> _Document excerpt_:
=====
To all you Santas out there, thanks

To all you Santas out there, thanks

Juan Payan, a 7-year old from Watts, is not what a journalist
would call a good quote.

"Juan, did you have fun today?"

"Yes."

"What did you do?"

"Played."

"Why was it so much fun?"

"It was fun."

Like all 7-year olds, Juan may not be a conversationalist yet,
but his gap-toothed grin, glowing as he ripped open a brown grocery
bag that revealed a football and a wiffle ball with bat made up for
it all.

Juan was one of the hundreds of kids who benefited from the
kindness of the UCLA community that participated in the Daily Bruin
Toy Drive which I wrote of in early November.

Kids just like Juan, including his brothers Alejandro, 8, Jesus,
9, Danny and Raul, 4-month old twins, and his sister, Gladys, 12,
all received toys through the fourth annual Project Santa Claus, a
program that distributes toys each year to underprivileged children
in South Central Los Angeles.

This year I had the honor of attending a day-long carnival that
entertains kids who use the clinic at the Martin Luther King Jr.
hospital, and then watching the kids line up to get a bag of toys
from S. Claus himself.

Many of the toys furnished at the carnival and given by Santa
were made possible because of the tremendous outpouring of kindness
by readers of this column. And I would like to thank you.

To give you the laundry list, the drive generated over 300 toys,
including 34 footballs, 26 basketballs, 38 stuffed animals, 16
board games, 4 kites, 10 frisbees, books, hats, action figures,
Slinkies and even a Mr. Potato Head. On top of that, we received
almost 300 sets of Pogs, 288 bottles of bubbles, 216 packs of
crayons to go along with the 216 coloring books, in addition to
Koosh paddles and hacky sacks.

In all, there were over 1,000 items donated, thanks in large
part to anonymous and solicited donations by campus groups and area
companies.
=====
> _Recorded data_:

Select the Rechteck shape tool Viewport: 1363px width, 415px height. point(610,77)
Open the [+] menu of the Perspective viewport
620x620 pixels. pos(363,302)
=====
> _Action item_: Can you return the whole column about the Daily Bruin Toy Drive, word for word as it appears above the lines?

> _Result of this exercise_:
To all you Santas out there, thanks

To all you Santas out there, thanks

Juan Payan, a 7-year old from Watts, is not what a journalist
would call a good quote.

"Juan, did you have fun today?"

"Yes."

"What did you do?"

"Played."

"Why was it so much fun?"

"It was fun."

Like all 7-year olds, Juan may not be a conversationalist yet,
but his gap-toothed grin, glowing as he ripped open a brown grocery
bag that revealed a football and a wiffle ball with bat made up for
it all.

Juan was one of the hundreds of kids who benefited from the
kindness of the UCLA community that participated in the Daily Bruin
Toy Drive which I wrote of in early November.

Kids just like Juan, including his brothers Alejandro, 8, Jesus,
9, Danny and Raul, 4-month old twins, and his sister, Gladys, 12,
all received toys through the fourth annual Project Santa Claus, a
program that distributes toys each year to underprivileged children
in South Central Los Angeles.

This year I had the honor of attending a day-long carnival that
entertains kids who use the clinic at the Martin Luther King Jr.
hospital, and then watching the kids line up to get a bag of toys
from S. Claus himself.

Many of the toys furnished at the carnival and given by Santa
were made possible because of the tremendous outpouring of kindness
by readers of this column. And I would like to thank you.

To give you the laundry list, the drive generated over 300 toys,
including 34 footballs, 26 basketballs, 38 stuffed animals, 16
board games, 4 kites, 10 frisbees, books, hats, action figures,
Slinkies and even a Mr. Potato Head. On top of that, we received
almost 300 sets of Pogs, 288 bottles of bubbles, 216 packs of
crayons to go along with the 216 coloring books, in addition to
Koosh paddles and hacky sacks.

In all, there were over 1,000 items donated, thanks in large
part to anonymous and solicited donations by campus groups and area
companies.